Work order: A word-for-word copy of the data is what's wanted, with no pictures.

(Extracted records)
● ● ● ●
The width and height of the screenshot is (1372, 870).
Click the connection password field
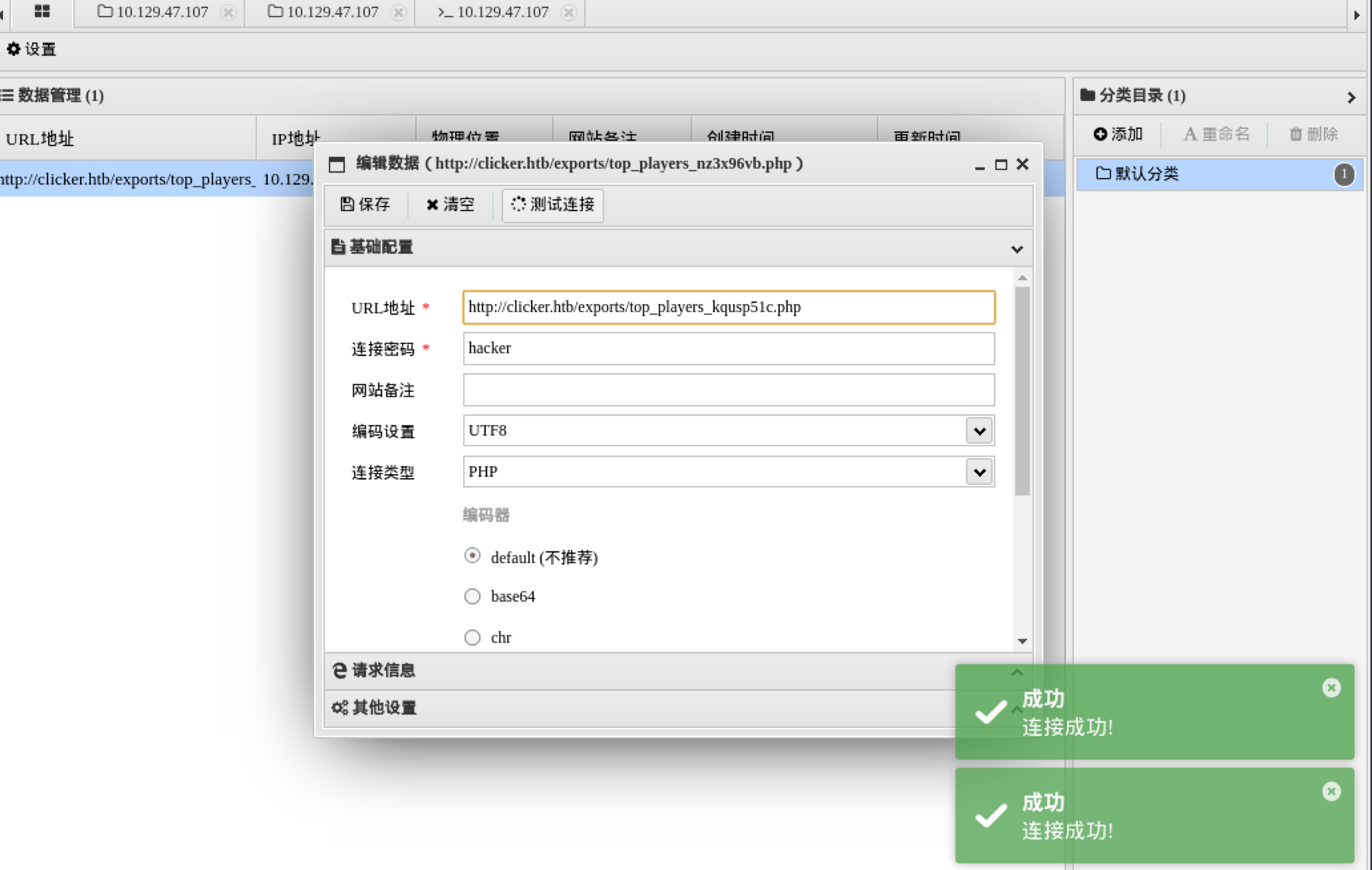[x=728, y=349]
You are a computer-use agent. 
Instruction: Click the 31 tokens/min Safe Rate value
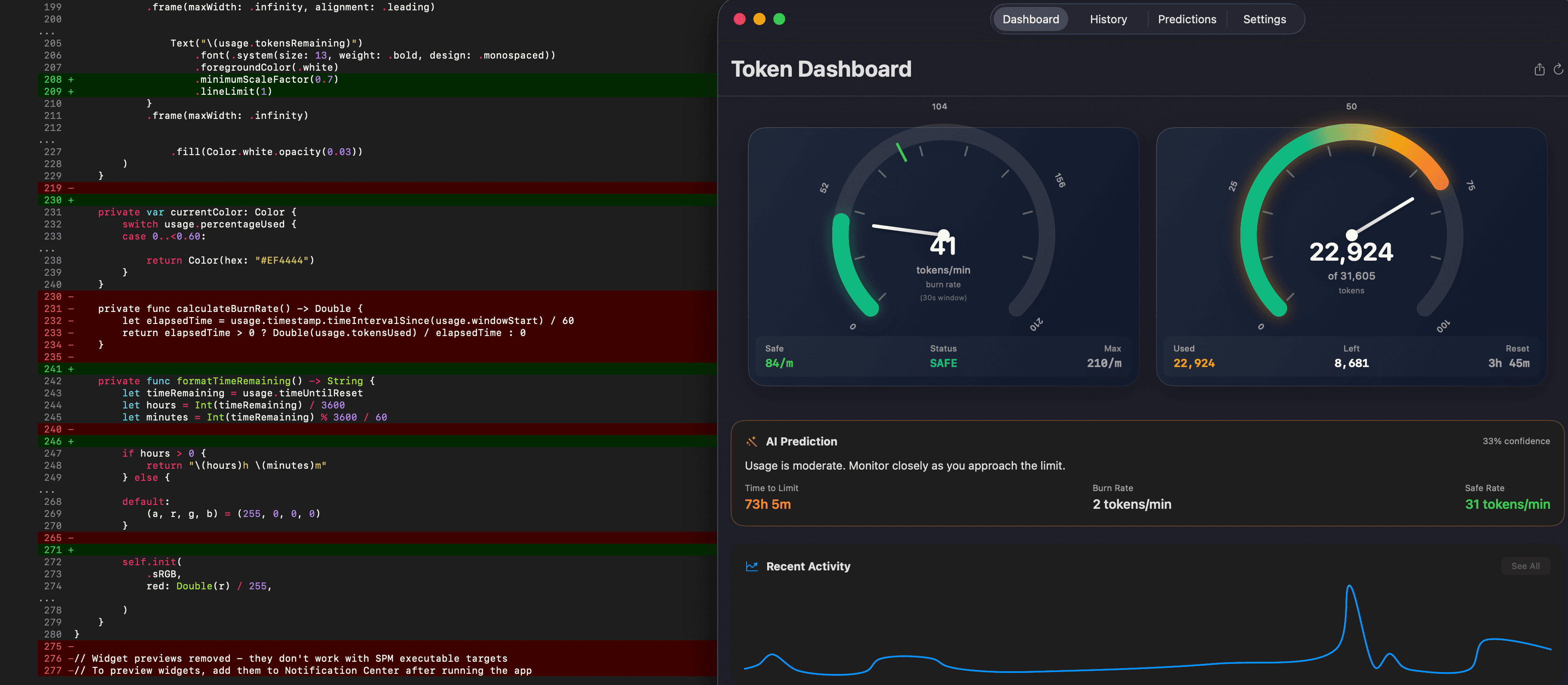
● ● ● ●
Written solution:
The width and height of the screenshot is (1372, 870).
Click the connection password field
[x=728, y=349]
You are a computer-use agent. 
Instruction: Click the 31 tokens/min Safe Rate value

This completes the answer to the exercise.